Objectif énoncé
Mets chaque ligne de la liste ci-dessous dans un tableau JSON de chaînes, à raison d'une chaîne par ligne, sans reprendre les lignes vides.

Données fournies
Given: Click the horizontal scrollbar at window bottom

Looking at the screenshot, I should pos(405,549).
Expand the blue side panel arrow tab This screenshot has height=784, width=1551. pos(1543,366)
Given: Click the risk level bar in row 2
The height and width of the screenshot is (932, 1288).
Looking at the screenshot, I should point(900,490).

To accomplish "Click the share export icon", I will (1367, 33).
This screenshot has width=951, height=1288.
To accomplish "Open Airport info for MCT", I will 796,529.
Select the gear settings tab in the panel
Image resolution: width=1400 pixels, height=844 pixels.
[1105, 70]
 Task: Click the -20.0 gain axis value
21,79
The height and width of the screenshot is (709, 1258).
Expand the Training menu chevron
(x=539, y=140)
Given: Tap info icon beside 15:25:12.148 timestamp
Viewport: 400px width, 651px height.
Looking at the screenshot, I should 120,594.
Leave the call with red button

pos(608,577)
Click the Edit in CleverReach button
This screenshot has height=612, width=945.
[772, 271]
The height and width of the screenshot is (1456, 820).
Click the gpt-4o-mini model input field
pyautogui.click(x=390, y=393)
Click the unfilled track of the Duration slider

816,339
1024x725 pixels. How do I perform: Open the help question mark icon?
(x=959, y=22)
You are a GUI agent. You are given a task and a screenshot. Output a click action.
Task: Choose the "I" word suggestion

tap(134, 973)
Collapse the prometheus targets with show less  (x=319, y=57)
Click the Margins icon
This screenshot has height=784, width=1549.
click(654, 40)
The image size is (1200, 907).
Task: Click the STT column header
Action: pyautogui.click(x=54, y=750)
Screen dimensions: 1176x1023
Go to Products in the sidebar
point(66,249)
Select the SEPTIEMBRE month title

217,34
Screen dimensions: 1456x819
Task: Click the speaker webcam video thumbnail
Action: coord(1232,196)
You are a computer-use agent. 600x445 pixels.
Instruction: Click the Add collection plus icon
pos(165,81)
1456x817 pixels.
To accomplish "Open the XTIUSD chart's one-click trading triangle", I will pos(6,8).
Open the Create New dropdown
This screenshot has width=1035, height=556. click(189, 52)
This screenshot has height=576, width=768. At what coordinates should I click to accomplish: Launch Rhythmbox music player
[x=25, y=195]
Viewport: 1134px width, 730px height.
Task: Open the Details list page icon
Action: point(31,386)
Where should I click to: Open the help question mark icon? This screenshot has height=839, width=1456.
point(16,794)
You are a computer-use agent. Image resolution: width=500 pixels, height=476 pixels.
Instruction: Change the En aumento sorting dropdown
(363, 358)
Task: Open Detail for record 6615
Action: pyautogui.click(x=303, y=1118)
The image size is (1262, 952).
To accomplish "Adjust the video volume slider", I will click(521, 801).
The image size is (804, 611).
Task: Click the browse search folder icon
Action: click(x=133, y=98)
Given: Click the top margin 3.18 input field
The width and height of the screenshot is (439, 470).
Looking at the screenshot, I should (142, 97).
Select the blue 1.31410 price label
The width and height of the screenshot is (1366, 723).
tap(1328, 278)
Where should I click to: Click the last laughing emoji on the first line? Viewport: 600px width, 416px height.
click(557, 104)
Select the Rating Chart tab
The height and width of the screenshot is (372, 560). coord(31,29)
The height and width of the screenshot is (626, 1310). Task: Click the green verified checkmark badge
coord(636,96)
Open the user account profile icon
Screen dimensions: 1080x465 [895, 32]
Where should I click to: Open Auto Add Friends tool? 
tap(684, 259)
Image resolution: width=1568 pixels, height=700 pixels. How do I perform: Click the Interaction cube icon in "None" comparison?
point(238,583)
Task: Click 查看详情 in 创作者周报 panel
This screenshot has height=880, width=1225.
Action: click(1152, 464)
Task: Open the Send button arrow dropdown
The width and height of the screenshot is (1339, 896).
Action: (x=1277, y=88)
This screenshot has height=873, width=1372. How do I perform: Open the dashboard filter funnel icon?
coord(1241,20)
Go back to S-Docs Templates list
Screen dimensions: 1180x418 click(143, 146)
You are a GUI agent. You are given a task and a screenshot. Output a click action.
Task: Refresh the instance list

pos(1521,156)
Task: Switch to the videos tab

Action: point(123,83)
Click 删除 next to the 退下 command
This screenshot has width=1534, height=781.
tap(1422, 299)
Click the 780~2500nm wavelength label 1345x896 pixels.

Réponse
[
  "Given: Click the horizontal scrollbar at window bottom",
  "Looking at the screenshot, I should pos(405,549).",
  "Expand the blue side panel arrow tab This screenshot has height=784, width=1551. pos(1543,366)",
  "Given: Click the risk level bar in row 2",
  "The height and width of the screenshot is (932, 1288).",
  "Looking at the screenshot, I should point(900,490).",
  "To accomplish \"Click the share export icon\", I will (1367, 33).",
  "This screenshot has width=951, height=1288.",
  "To accomplish \"Open Airport info for MCT\", I will 796,529.",
  "Select the gear settings tab in the panel",
  "Image resolution: width=1400 pixels, height=844 pixels.",
  "[1105, 70]",
  " Task: Click the -20.0 gain axis value",
  "21,79",
  "The height and width of the screenshot is (709, 1258).",
  "Expand the Training menu chevron",
  "(x=539, y=140)",
  "Given: Tap info icon beside 15:25:12.148 timestamp",
  "Viewport: 400px width, 651px height.",
  "Looking at the screenshot, I should 120,594.",
  "Leave the call with red button",
  "pos(608,577)",
  "Click the Edit in CleverReach button",
  "This screenshot has height=612, width=945.",
  "[772, 271]",
  "The height and width of the screenshot is (1456, 820).",
  "Click the gpt-4o-mini model input field",
  "pyautogui.click(x=390, y=393)",
  "Click the unfilled track of the Duration slider",
  "816,339",
  "1024x725 pixels. How do I perform: Open the help question mark icon?",
  "(x=959, y=22)",
  "You are a GUI agent. You are given a task and a screenshot. Output a click action.",
  "Task: Choose the \"I\" word suggestion",
  "tap(134, 973)",
  "Collapse the prometheus targets with show less  (x=319, y=57)",
  "Click the Margins icon",
  "This screenshot has height=784, width=1549.",
  "click(654, 40)",
  "The image size is (1200, 907).",
  "Task: Click the STT column header",
  "Action: pyautogui.click(x=54, y=750)",
  "Screen dimensions: 1176x1023",
  "Go to Products in the sidebar",
  "point(66,249)",
  "Select the SEPTIEMBRE month title",
  "217,34",
  "Screen dimensions: 1456x819",
  "Task: Click the speaker webcam video thumbnail",
  "Action: coord(1232,196)",
  "You are a computer-use agent. 600x445 pixels.",
  "Instruction: Click the Add collection plus icon",
  "pos(165,81)",
  "1456x817 pixels.",
  "To accomplish \"Open the XTIUSD chart's one-click trading triangle\", I will pos(6,8).",
  "Open the Create New dropdown",
  "This screenshot has width=1035, height=556. click(189, 52)",
  "This screenshot has height=576, width=768. At what coordinates should I click to accomplish: Launch Rhythmbox music player",
  "[x=25, y=195]",
  "Viewport: 1134px width, 730px height.",
  "Task: Open the Details list page icon",
  "Action: point(31,386)",
  "Where should I click to: Open the help question mark icon? This screenshot has height=839, width=1456.",
  "point(16,794)",
  "You are a computer-use agent. Image resolution: width=500 pixels, height=476 pixels.",
  "Instruction: Change the En aumento sorting dropdown",
  "(363, 358)",
  "Task: Open Detail for record 6615",
  "Action: pyautogui.click(x=303, y=1118)",
  "The image size is (1262, 952).",
  "To accomplish \"Adjust the video volume slider\", I will click(521, 801).",
  "The image size is (804, 611).",
  "Task: Click the browse search folder icon",
  "Action: click(x=133, y=98)",
  "Given: Click the top margin 3.18 input field",
  "The width and height of the screenshot is (439, 470).",
  "Looking at the screenshot, I should (142, 97).",
  "Select the blue 1.31410 price label",
  "The width and height of the screenshot is (1366, 723).",
  "tap(1328, 278)",
  "Where should I click to: Click the last laughing emoji on the first line? Viewport: 600px width, 416px height.",
  "click(557, 104)",
  "Select the Rating Chart tab",
  "The height and width of the screenshot is (372, 560). coord(31,29)",
  "The height and width of the screenshot is (626, 1310). Task: Click the green verified checkmark badge",
  "coord(636,96)",
  "Open the user account profile icon",
  "Screen dimensions: 1080x465 [895, 32]",
  "Where should I click to: Open Auto Add Friends tool? ",
  "tap(684, 259)",
  "Image resolution: width=1568 pixels, height=700 pixels. How do I perform: Click the Interaction cube icon in \"None\" comparison?",
  "point(238,583)",
  "Task: Click 查看详情 in 创作者周报 panel",
  "This screenshot has height=880, width=1225.",
  "Action: click(1152, 464)",
  "Task: Open the Send button arrow dropdown",
  "The width and height of the screenshot is (1339, 896).",
  "Action: (x=1277, y=88)",
  "This screenshot has height=873, width=1372. How do I perform: Open the dashboard filter funnel icon?",
  "coord(1241,20)",
  "Go back to S-Docs Templates list",
  "Screen dimensions: 1180x418 click(143, 146)",
  "You are a GUI agent. You are given a task and a screenshot. Output a click action.",
  "Task: Refresh the instance list",
  "pos(1521,156)",
  "Task: Switch to the videos tab",
  "Action: point(123,83)",
  "Click 删除 next to the 退下 command",
  "This screenshot has width=1534, height=781.",
  "tap(1422, 299)",
  "Click the 780~2500nm wavelength label 1345x896 pixels."
]